Centroamérica 21 abre un espacio plural en donde los representantes de todos los partidos políticos, sin excepción, podrán expresar libremente su particular punto de vista sobre la realidad nacional. La invitación está hecha por nuestra parte.
Urge política energética
A finales del año pasado el presidente de la República anunció una serie de medidas para compensar a las familias salvadoreñas por el alto costo de la vida que el país ha experimentado en los últimos tiempos. Una de ellas fue el congelamiento de las tarifas de energía eléctrica, para evitar los aumentos que se vendrían en los próximos meses.
Lunes 3 de febrero 2008
Juan José Martel
redaccion@centroamerica21.com
Indudablemente esta medida es positiva y contribuye a aminorar el impacto del costo de la vida en los salvadoreños, pero también es importante analizar las consecuencias que esta tendrá en la capacidad de generación de energía eléctrica para el país. Por ahora no hay acceso a la información, pero es necesario que esta se de a conocer, para que con seriedad se puedan evaluar las consecuencias de estas acciones y su impacto en las crecientes necesidades de energía que nuestro país demanda.
Según algunos conocedores de esta temática, el congelamiento de las tarifas, que a su vez congela los ingresos que CEL percibirá, golpea la situación financiera de esta empresa autónoma, impidiéndole impulsar nuevos proyectos de generación de energía eléctrica. A lo anterior hay que agregar que la construcción de las presas hidroeléctricas a ratos parecieran proyectos difusos que no se sabe con certeza si se volverán realidad.
En este contexto preocupa las noticias que recientemente han aparecido en un periódico matutino, donde se da a conocer que el fallo de una sola de las turbinas de una central hidroeléctrica podría causar un déficit en la generación de energía de tal magnitud, que provocaría apagones en el país.
A la anterior noticia hay que agregar otra, también publicada por el mismo matutino, que nos informa de los problemas en el contrato que han surgido entre las compañías, la italiana ENEL y la CEL , ambas accionistas de la Central Geotérmica (Geo). Estos problemas contractuales surgidos pueden detener los proyectos de perforación de pozos geotérmicos que son la primera fase de todo plan de mantener y aumentar la producción de energía eléctrica.
Además los dos proyectos privados de generación de energía eléctrica continúan detenidos. AES Fonseca y Cutuco Energy no han iniciado y cada uno tomaría unos 36 meses para construirse.

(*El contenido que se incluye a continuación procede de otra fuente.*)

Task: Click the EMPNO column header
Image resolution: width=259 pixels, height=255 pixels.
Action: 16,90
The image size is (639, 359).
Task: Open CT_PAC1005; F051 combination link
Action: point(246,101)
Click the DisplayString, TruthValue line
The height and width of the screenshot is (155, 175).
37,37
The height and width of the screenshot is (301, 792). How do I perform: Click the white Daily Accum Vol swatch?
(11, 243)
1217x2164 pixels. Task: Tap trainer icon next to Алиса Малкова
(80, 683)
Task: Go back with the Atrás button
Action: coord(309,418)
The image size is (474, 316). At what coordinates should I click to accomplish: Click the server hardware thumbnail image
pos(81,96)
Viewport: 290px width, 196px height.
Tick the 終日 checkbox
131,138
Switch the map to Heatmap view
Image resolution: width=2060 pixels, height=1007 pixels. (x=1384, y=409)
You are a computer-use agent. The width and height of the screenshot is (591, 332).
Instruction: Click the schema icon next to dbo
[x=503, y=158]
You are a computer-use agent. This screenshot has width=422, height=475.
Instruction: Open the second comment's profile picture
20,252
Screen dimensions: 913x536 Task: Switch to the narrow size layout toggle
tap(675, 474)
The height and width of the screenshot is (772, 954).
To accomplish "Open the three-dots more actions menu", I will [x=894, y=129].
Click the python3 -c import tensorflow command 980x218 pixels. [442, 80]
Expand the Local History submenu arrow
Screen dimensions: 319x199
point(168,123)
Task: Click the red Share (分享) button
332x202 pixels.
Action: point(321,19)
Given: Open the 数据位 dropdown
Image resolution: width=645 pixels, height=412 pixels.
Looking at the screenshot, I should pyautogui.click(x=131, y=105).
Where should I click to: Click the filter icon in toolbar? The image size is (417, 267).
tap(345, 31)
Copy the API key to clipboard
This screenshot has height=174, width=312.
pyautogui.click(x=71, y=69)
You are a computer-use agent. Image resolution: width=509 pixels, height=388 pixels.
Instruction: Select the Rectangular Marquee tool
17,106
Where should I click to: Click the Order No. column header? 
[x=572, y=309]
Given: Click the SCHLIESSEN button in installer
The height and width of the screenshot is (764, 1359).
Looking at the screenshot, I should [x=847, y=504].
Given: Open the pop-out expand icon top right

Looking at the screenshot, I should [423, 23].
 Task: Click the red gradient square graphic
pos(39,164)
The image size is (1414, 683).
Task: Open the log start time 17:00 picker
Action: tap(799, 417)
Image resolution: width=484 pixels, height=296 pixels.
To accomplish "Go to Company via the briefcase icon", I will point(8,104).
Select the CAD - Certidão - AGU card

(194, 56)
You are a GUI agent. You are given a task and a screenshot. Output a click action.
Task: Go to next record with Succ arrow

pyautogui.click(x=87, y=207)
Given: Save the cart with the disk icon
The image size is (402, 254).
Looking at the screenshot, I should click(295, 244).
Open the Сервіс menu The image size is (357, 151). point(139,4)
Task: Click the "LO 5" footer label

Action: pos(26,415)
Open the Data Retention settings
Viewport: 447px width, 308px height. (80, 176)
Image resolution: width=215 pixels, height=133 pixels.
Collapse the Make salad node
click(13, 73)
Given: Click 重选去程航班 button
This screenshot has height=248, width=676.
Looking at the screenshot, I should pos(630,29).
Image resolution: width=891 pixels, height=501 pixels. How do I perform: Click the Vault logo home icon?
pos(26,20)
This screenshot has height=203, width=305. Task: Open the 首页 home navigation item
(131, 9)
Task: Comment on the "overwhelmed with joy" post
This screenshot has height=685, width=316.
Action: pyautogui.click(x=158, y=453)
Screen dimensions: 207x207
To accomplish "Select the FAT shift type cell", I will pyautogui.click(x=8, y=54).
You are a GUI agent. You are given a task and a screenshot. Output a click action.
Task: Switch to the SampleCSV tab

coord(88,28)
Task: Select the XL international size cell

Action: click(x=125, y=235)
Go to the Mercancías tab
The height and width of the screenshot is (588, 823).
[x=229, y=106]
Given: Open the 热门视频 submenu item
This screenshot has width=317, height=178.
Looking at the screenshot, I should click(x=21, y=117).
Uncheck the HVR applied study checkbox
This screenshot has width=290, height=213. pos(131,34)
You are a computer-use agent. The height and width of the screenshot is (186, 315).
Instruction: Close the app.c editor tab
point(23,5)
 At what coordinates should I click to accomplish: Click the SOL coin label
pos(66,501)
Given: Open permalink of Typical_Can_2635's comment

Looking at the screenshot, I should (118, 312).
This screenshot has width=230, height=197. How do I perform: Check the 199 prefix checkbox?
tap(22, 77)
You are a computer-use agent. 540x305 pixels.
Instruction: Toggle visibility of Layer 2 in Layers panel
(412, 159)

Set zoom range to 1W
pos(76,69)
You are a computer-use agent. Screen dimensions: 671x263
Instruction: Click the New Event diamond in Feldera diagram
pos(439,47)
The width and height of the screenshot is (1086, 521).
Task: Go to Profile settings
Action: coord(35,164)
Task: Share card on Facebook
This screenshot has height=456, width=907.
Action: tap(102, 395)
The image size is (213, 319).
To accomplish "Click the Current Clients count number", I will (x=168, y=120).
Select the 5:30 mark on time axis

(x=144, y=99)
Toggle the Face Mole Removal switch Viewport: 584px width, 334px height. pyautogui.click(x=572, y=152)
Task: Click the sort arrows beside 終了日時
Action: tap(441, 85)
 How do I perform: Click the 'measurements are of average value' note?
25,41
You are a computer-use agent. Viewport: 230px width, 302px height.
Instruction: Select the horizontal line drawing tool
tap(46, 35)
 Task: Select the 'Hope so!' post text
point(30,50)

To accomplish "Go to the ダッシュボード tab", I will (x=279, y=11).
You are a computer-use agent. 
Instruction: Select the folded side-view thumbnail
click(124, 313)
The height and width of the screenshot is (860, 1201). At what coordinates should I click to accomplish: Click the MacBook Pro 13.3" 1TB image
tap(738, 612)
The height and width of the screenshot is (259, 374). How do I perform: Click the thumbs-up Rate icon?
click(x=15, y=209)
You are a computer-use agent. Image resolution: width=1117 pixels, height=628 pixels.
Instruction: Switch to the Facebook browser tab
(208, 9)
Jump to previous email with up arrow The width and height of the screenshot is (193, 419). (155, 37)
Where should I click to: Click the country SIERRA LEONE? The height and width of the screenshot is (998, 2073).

Por tanto, tenemos una situación de parálisis en la generación de más energía eléctrica, en momentos en que la demanda nacional crece constantemente. Mantener esta situación es movernos en el filo de la navaja. Es poner en riesgo las posibilidades de desarrollo para nuestro país, pues sin energía no hay desarrollo.
Volver a la época de los apagones, no solo sería desagradable, sino que tendría graves consecuencias económicas, políticas y sociales para nuestro país. No podemos hablar de superar los graves problemas sociales que padecemos si no garantizamos el crecimiento de la economía en el mediano y largo plazo, para ello asegurar la energía suficiente es clave.
Por ello volvemos a insistir en la necesidad de dotar al país de una política energética integral de mediano y largo plazo, que busque aumentar y diversificar la generación de energía eléctrica en el país.
La medida presidencial de congelar tarifas en beneficio de la población es positiva en el corto plazo, pero no funciona como acción aislada. Urge la perspectiva nacional de largo plazo que solo puede brindarla una estrategia integral para el sector energético.